3.Orders of Reference of the Joint Committee


The authority to establish a CFI is derived from the SEA. Before the Joint Committee considered, and reported on, the SEA (1) it took into account specifically the question of whether it came within the Orders of Reference of the Joint Committee and determined that it came within the ambit of paragraph (a) (ii) which allows the Joint Committee to examine and report on “acts of the institutions of those [European] Communities” on the basis that it was the subject of Resolutions (2) of the European Parliament. As the proposal to establish a CFI is the subject of a Resolution of the European Parliament, the Joint Committee is satisfied that it comes within its competence.


Furthermore, as the proposal has its origins in the Court of Justice it would be unreasonable to conclude that it falls outside the definition of an act of a Community institution.

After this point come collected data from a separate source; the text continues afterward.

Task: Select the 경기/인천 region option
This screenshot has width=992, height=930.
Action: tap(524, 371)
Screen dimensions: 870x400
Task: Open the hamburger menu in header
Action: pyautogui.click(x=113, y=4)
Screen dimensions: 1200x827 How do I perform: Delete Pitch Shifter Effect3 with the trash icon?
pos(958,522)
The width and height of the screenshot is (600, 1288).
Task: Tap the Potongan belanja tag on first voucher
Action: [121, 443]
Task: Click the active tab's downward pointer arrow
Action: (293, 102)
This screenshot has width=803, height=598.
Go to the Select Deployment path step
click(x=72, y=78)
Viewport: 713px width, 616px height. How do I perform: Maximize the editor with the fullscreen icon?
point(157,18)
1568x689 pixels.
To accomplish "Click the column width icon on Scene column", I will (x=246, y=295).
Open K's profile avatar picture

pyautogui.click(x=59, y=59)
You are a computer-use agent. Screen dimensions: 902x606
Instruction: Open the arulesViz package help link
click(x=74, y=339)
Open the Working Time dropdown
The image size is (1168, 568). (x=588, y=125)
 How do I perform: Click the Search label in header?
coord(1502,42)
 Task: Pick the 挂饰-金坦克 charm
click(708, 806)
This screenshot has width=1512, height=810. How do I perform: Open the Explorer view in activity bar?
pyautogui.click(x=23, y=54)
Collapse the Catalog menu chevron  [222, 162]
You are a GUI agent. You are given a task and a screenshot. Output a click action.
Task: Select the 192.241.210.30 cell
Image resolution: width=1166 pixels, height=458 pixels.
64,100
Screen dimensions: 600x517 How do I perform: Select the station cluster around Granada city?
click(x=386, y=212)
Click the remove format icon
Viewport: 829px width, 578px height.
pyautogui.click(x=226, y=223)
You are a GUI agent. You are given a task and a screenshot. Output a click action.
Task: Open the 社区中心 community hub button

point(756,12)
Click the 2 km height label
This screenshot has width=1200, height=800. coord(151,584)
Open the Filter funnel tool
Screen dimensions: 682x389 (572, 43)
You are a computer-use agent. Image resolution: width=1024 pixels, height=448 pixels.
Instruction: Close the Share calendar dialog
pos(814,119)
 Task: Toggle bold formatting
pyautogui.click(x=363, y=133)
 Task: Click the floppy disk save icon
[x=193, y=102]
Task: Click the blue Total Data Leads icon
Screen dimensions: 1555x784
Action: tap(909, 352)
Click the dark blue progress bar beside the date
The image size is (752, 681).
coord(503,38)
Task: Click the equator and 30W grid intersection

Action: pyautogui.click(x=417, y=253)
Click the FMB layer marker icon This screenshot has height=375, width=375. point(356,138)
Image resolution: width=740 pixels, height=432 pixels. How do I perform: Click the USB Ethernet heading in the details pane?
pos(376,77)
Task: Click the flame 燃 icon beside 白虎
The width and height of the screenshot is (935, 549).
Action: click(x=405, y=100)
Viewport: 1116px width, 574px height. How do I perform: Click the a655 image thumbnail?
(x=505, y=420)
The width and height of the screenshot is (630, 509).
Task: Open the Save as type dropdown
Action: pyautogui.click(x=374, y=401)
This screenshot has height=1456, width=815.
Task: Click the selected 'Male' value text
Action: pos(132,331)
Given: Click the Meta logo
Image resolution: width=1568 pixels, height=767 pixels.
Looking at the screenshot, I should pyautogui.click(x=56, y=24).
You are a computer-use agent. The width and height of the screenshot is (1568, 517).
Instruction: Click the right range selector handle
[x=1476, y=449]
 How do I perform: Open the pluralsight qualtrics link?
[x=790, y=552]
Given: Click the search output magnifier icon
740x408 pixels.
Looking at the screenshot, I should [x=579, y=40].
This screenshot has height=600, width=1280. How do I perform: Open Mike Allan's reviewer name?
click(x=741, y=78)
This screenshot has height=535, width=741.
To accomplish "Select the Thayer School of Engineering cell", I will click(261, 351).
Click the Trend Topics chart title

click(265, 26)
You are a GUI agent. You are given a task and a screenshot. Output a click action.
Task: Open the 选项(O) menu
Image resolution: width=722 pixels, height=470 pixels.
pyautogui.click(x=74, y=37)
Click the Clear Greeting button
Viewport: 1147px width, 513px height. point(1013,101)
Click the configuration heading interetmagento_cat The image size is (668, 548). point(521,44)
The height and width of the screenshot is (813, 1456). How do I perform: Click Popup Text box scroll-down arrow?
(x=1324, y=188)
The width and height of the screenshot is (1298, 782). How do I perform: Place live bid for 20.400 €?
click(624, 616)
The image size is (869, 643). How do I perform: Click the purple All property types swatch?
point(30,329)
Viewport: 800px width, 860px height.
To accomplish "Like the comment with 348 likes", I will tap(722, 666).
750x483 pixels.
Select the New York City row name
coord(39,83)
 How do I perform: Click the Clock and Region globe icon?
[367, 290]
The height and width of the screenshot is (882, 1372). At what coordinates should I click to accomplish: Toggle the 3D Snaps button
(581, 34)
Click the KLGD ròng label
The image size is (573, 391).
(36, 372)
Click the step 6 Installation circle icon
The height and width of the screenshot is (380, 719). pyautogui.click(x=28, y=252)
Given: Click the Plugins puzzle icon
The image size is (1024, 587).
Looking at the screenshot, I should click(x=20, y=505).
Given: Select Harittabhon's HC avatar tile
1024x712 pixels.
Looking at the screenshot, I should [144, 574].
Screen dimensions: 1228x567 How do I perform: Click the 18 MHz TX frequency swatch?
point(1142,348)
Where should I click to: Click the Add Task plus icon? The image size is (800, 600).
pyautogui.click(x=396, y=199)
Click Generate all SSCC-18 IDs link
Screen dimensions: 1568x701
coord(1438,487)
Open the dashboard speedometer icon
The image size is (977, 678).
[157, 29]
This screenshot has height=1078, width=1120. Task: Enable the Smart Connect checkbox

4.The Joint Committee acknowledges that, following the amendments to the Community Treaties effected by the SEA, consideration will have to be given to amending the Orders of Reference of the Joint Committee.


B. MAIN FEATURES OF THE PROPOSAL FOR A CFI

5.The Court of Justice proposes that a new court should be created to be attached to the Court. It would be a single court for all three communities with jurisdiction over specified subject matters which fall at present to the Court of Justice. Within its area of competence the Court would have sole jurisdiction, subject always to appeal to the Court of Justice on matters of law.


6.It is proposed that the CFI should be composed of seven judges and should sit in chambers of three judges. The proposal does not provide for the presence of Advocates-General.


7.Apart from actions brought by Member States or Community institutions and questions referred for preliminary ruling by national courts, the proposed CFI can have devolved on it any class of proceedings at present within the competence of the Court of Justice.


8.The CFI is to hear three types of cases:


(a)disputes between the Community and its servants,


(b)actions brought in connection with the implementation of the EEC Treaty competition rules, and in relation to dumping and subsidies,


(c)proceedings brought by undertakings in relation to the Commission’s activities in controlling the production, prices and restrictive practices of coal and steel undertakings under the ECSC Treaty.


9.Judgments of the CFI are to have the same effect as those of the Court of Justice. They will be enforceable in the Member States in accordance with national laws and procedures.


10.According to the SEA, the CFI will have the power to enact its own rules of procedure subject, however, to the agreement of the Court of Justice and the unanimous approval of the Council of Ministers.


C. A EUROPEAN COURT OF FIRST INSTANCE

11.The creation of a CFI has been made possible by the amendments to the Treaties introduced by the SEA.


These amendments provide that proceedings brought by natural or legal persons may be assigned to the new court; this excludes reference for preliminary rulings and infringement proceedings, which will remain within the exclusive jurisdiction of the Court of Justice. Decisions of the CFI will be subject to appeal to the Court of Justice on questions of law only.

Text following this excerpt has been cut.